The trial court thus reached four basic conclusions: (1) the total amount of UM benefits to which plaintiff was entitled was $100,000; (2) plaintiff could not add up, or 'stack,' the UM coverage amounts in the three policies; (3) the anti-stacking statute meant that the plaintiff had no UM coverage under the Integon General or Virginia Mutual policies; and (4) regardless of the issue of stacking, plaintiff was not entitled to UM benefits under the Virginia Mutual policy, because decedent was not a member of Chelsea's (the named insured's) household.
Total Amount of Plaintiff's UM Benefits
    All three policies provided liability and UM insurance, each in the amount of $100,000. The policies also contained “other insurance” clauses. Virginia Mutual's “other insurance” clause in Part C1 (Uninsured Motorists Coverage) provides in relevant part that:
        If this policy and any other auto insurance policy issued to you apply to the same accident, the maximum limit of liability for your injuries under all policies shall not exceed the highest applicable limit of liability under any one policy.

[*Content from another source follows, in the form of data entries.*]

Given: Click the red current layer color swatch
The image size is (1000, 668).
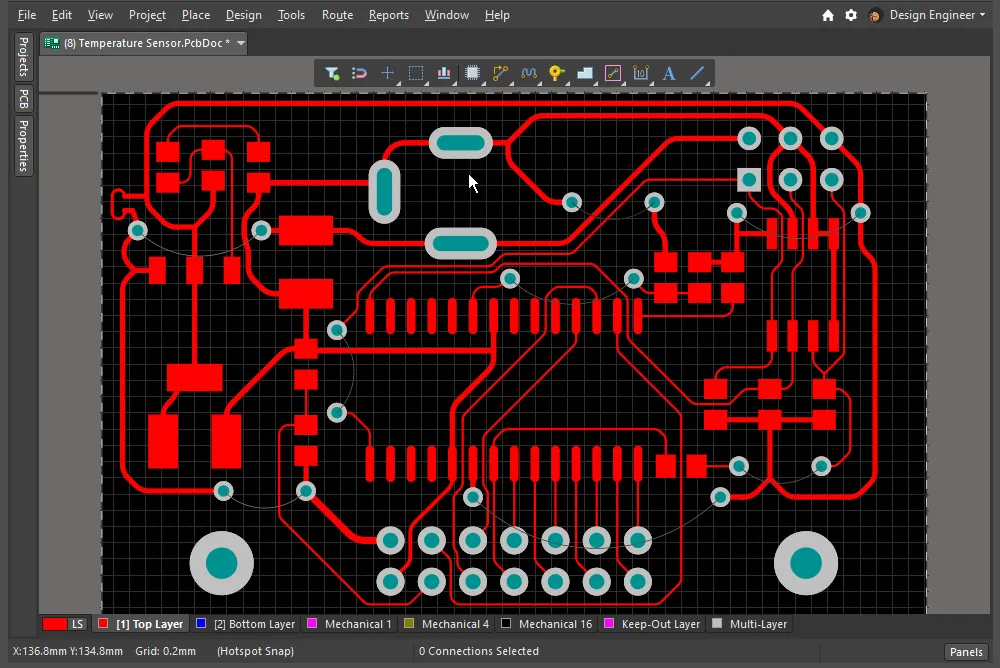Looking at the screenshot, I should [54, 624].
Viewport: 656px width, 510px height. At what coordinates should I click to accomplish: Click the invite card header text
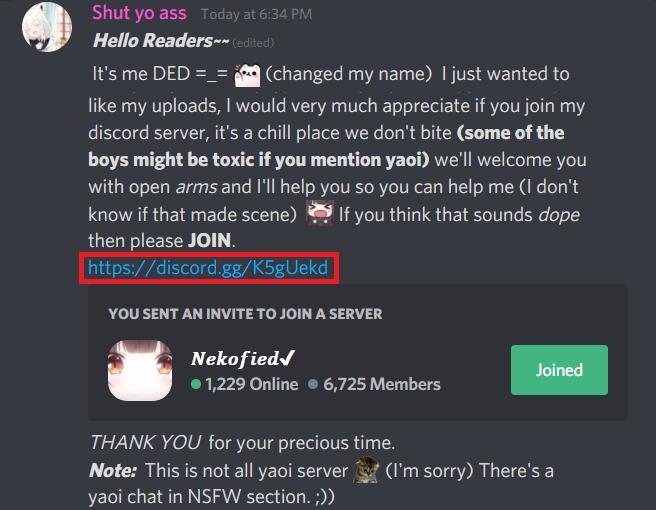point(245,314)

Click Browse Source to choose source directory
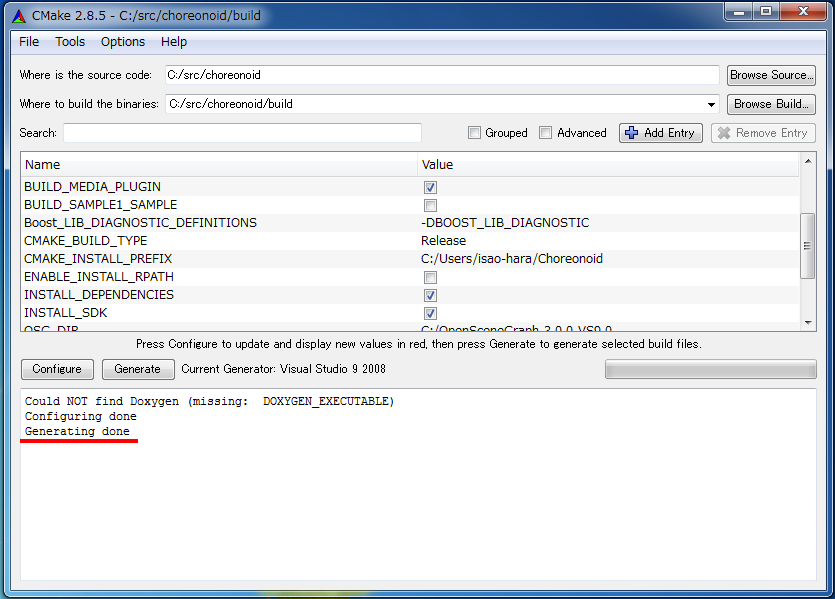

        In addition, if there is other applicable similar insurance we will pay only our share of the loss. Our share is the proportion that our limit of liability bears to the total of all applicable limits. . . .

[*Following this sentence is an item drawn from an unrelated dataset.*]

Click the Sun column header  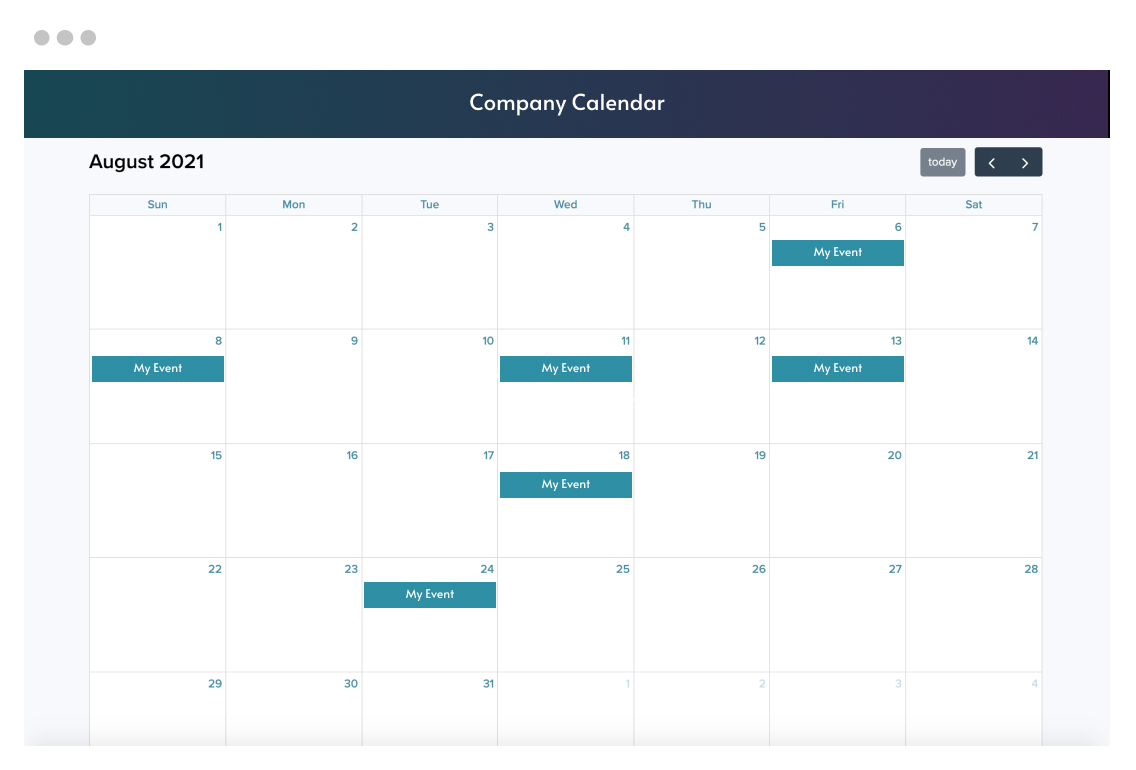click(x=158, y=205)
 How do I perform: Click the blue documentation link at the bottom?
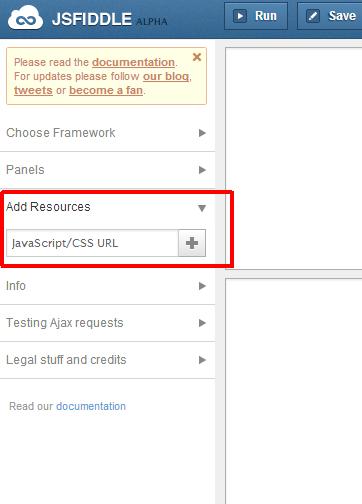click(x=91, y=406)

Integon National's policy contains “other insurance” clauses with virtually identical language.
    This Court has held that the presence of “other insurance” clauses sets the total amount recoverable at whatever the highest coverage was among the policies. Trivette v. State Farm Mut. Auto Ins. Co., __ N.C. App. __, __ S.E.2d __ (filed 1 June 2004) (citing Hoover v. State Farm Mut. Ins. Co., 156 N.C. App. 418, 419, 576 S.E.2d 396, 397 (2003). In the instant case each policy has a coverage limit of $100,000, which is therefore the most the plaintiff can recover from UM insurance. The trial court rested its conclusion, that $100,000 was the most that plaintiff could recover, on a basis other than the “other insurance” clauses in the policies. However, based upon the “other insurance” clauses, we agree with the court's conclusion as to the maximum total dollaramount of available benefits. “A correct ruling . . . must be upheld if it is correct upon any theory of law.” Manpower of Guilford County, Inc. v. Hedgecock, 42 N.C. App. 515, 519, 257 S.E.2d 109, 113 (1979) (citations omitted). Accordingly, we uphold the trial court's conclusion that plaintiff was entitled to no more than $100,000 in UM benefits.
    The parties present arguments on whether N.C.G.S. § 20- 279.21(b)(3) (2003), as it was written at the time of the accident, would independently limit the total amount of coverage. However, we have already concluded that the total amount of UM benefits is determined by reference to the “other insurance” clauses in the policies. Consequently, we have no need to address whether G.S. § 20-279.21(b)(3) is also applicable.
Pro Rata Sharing of UM Benefits
    The trial court also ruled, as a matter of law, that the anti- stacking provisions of G.S. § 20-279.21(b)(3) automatically denied plaintiff any coverage under the Integon General or Virginia Mutual policies. We conclude this ruling was erroneous.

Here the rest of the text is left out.